Question

Out of 6 boys and 4 girls, a committee of 5 members is to be formed. In how many ways can this be done, if at least 2 girls are included?

• A. 126
• B. 186
• C. 140
• D. 156

Hint:

When forming committees with restrictions (like having at least 2 girls), break the problem into cases based on the number of girls and boys, then add the results together.

Answer 1

The Correct Option is B

• Number of boys = 6
• Number of girls = 4
• Committee size = 5
• Condition: At least 2 girls must be included

Approach

We consider all possible cases that satisfy the condition of having at least 2 girls in the committee:

• 2 girls and 3 boys
• 3 girls and 2 boys
• 4 girls and 1 boy

We calculate each case separately and then sum the results.

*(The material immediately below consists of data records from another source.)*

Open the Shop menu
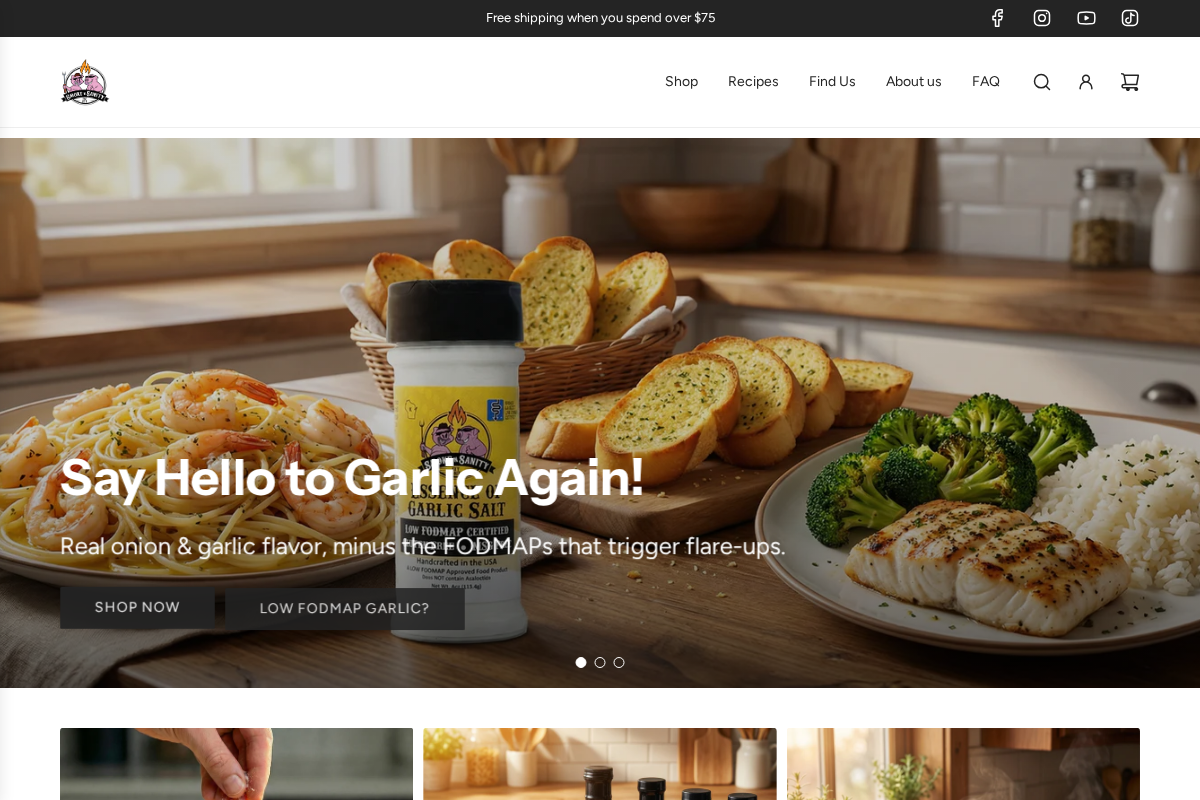The image size is (1200, 800). point(681,82)
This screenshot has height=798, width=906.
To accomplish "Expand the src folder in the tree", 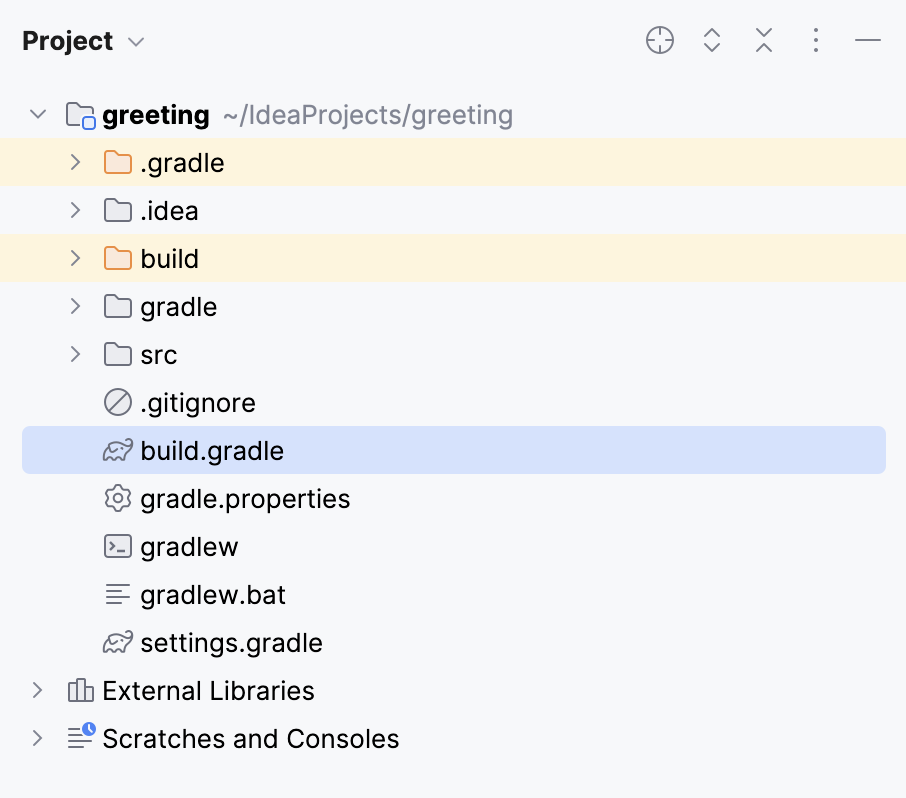I will click(75, 354).
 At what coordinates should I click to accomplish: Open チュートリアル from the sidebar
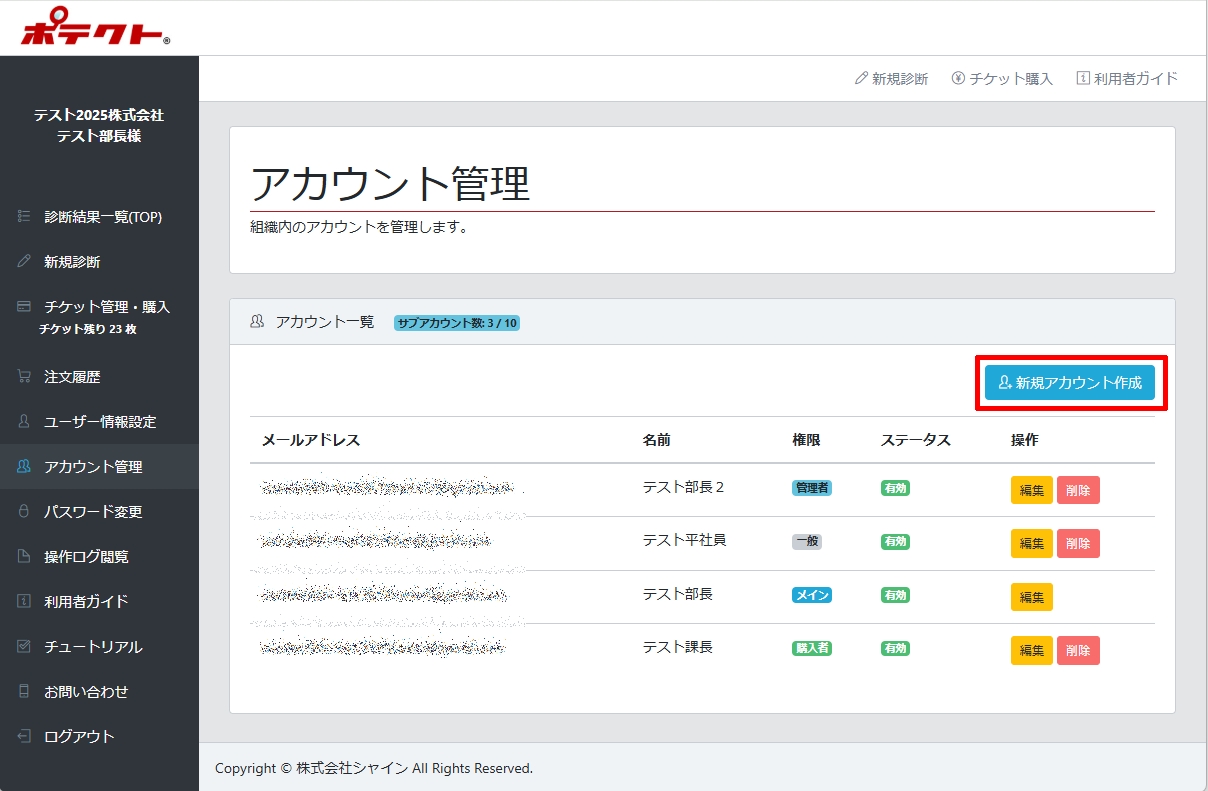click(93, 647)
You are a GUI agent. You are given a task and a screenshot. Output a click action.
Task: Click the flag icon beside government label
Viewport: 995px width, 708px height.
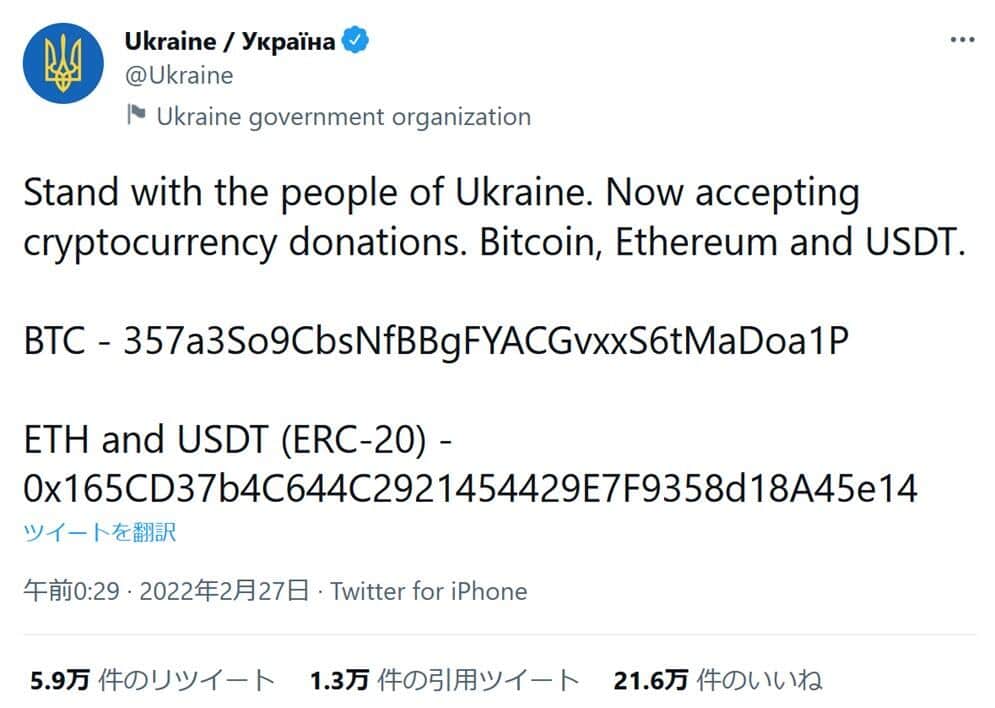[136, 116]
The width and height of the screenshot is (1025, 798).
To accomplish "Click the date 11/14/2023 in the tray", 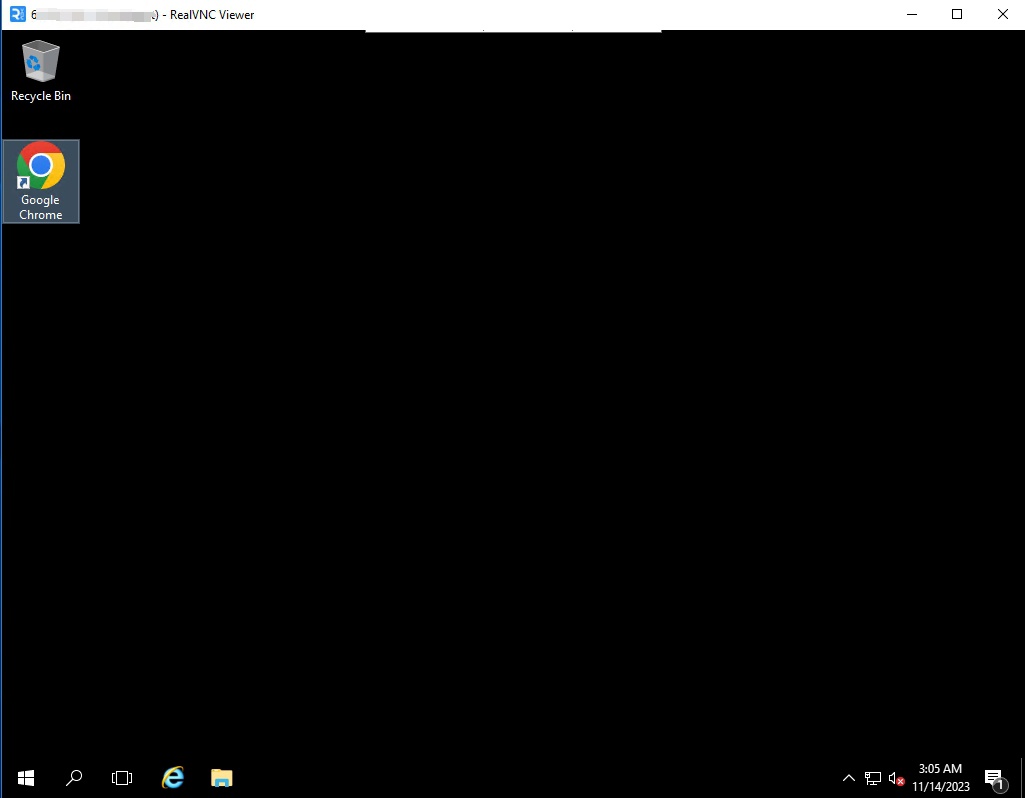I will (940, 786).
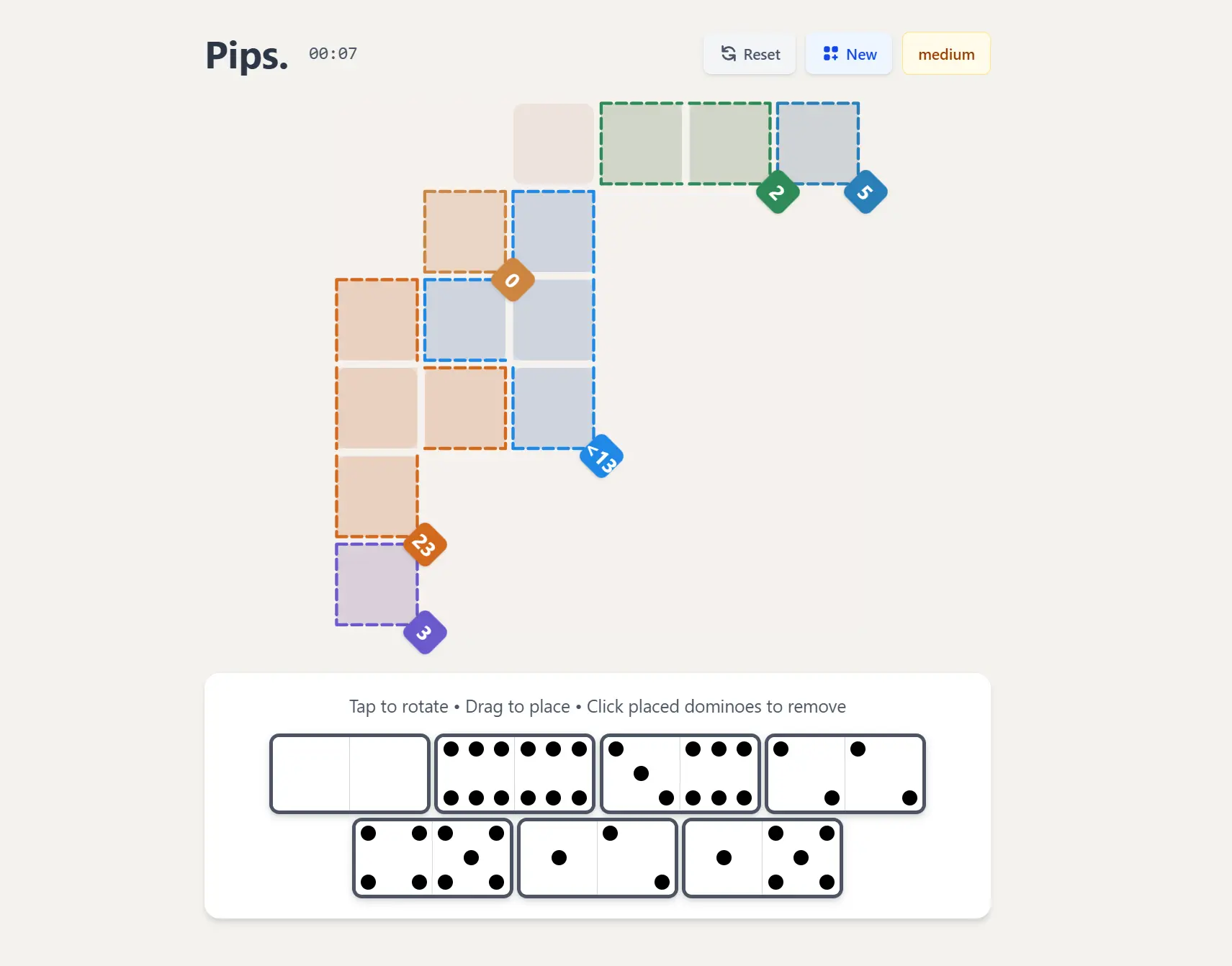The image size is (1232, 966).
Task: Open the medium difficulty selector
Action: coord(945,53)
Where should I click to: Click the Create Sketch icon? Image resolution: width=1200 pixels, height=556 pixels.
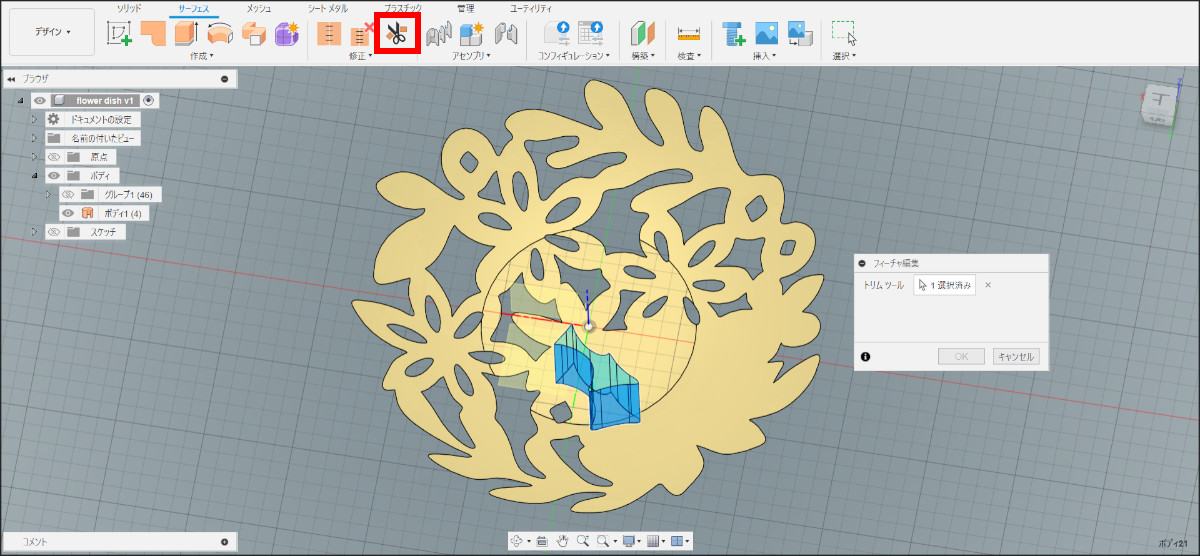120,34
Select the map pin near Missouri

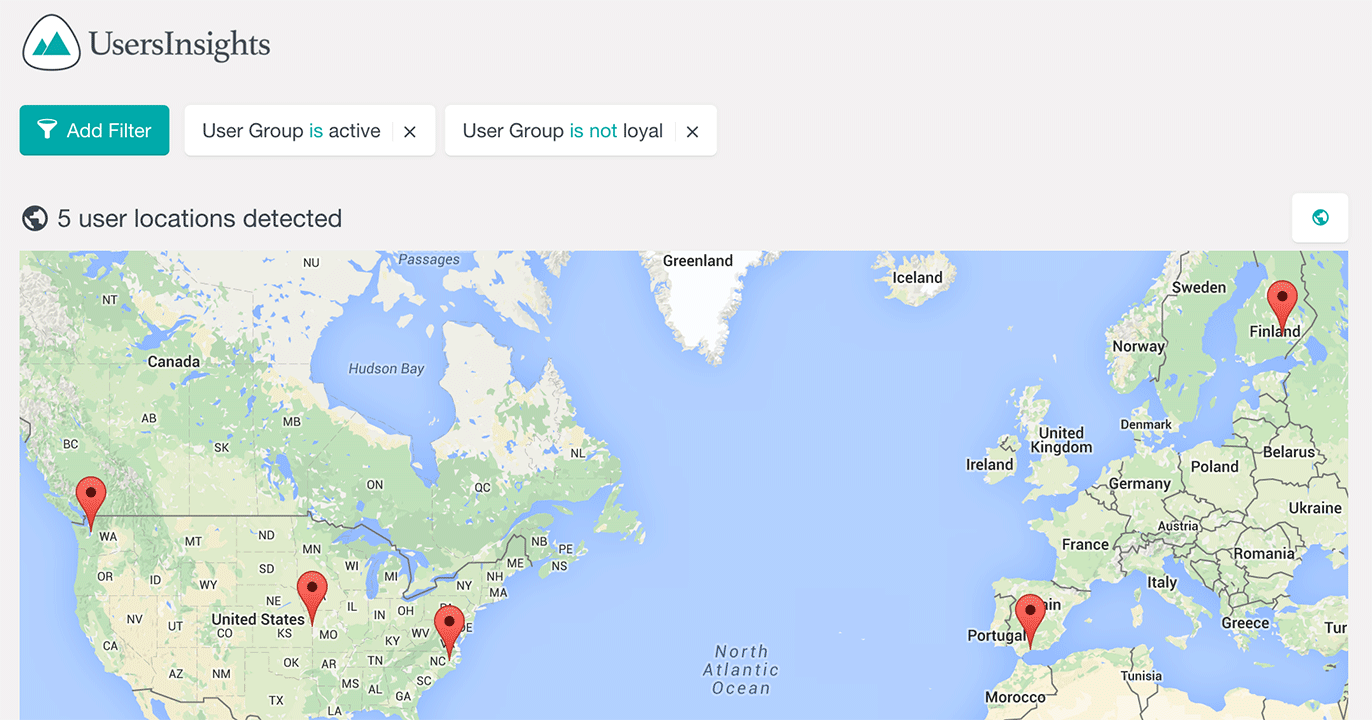tap(312, 594)
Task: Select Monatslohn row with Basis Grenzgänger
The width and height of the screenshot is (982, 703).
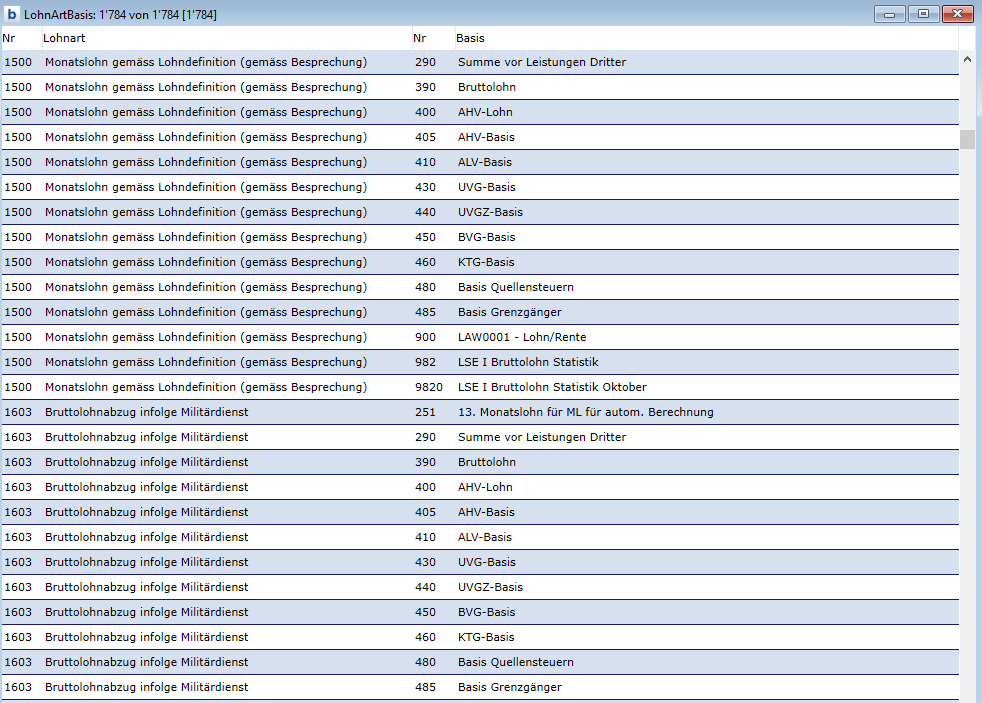Action: 205,312
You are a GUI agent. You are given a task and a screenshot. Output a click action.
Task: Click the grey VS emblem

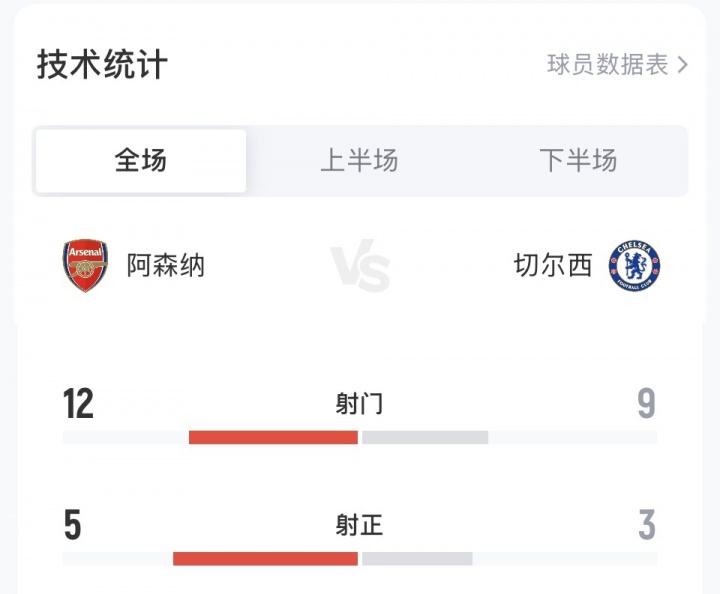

Case 1: 2 Girls and 3 Boys

\[ \text{Number of ways to choose 2 girls} = \binom{4}{2} = 6 \]

\[ \text{Number of ways to choose 3 boys} = \binom{6}{3} = 20 \]

\[ \text{Total for this case} = 6 \times 20 = 120 \]

Case 2: 3 Girls and 2 Boys

\[ \text{Number of ways to choose 3 girls} = \binom{4}{3} = 4 \]

\[ \text{Number of ways to choose 2 boys} = \binom{6}{2} = 15 \]

\[ \text{Total for this case} = 4 \times 15 = 60 \]

Case 3: 4 Girls and 1 Boy

\[ \text{Number of ways to choose 4 girls} = \binom{4}{4} = 1 \]

\[ \text{Number of ways to choose 1 boy} = \binom{6}{1} = 6 \]

\[ \text{Total for this case} = 1 \times 6 = 6 \]

Total Number of Ways

\[ \text{Total} = 120 (\text{Case 1}) + 60 (\text{Case 2}) + 6 (\text{Case 3}) = 186 \]

Final Answer

The total number of ways to form the committee is 186.

Verification

We can verify by calculating the total possible committees without restrictions and subtracting the invalid cases:

\[ \text{Total possible committees} = \binom{10}{5} = 252 \]

\[ \text{Committees with 0 girls} = \binom{6}{5} = 6 \]

\[ \text{Committees with 1 girl} = \binom{4}{1} \times \binom{6}{4} = 4 \times 15 = 60 \]

\[ \text{Valid committees} = 252 - 6 - 60 = 186 \]

This confirms our previous calculation.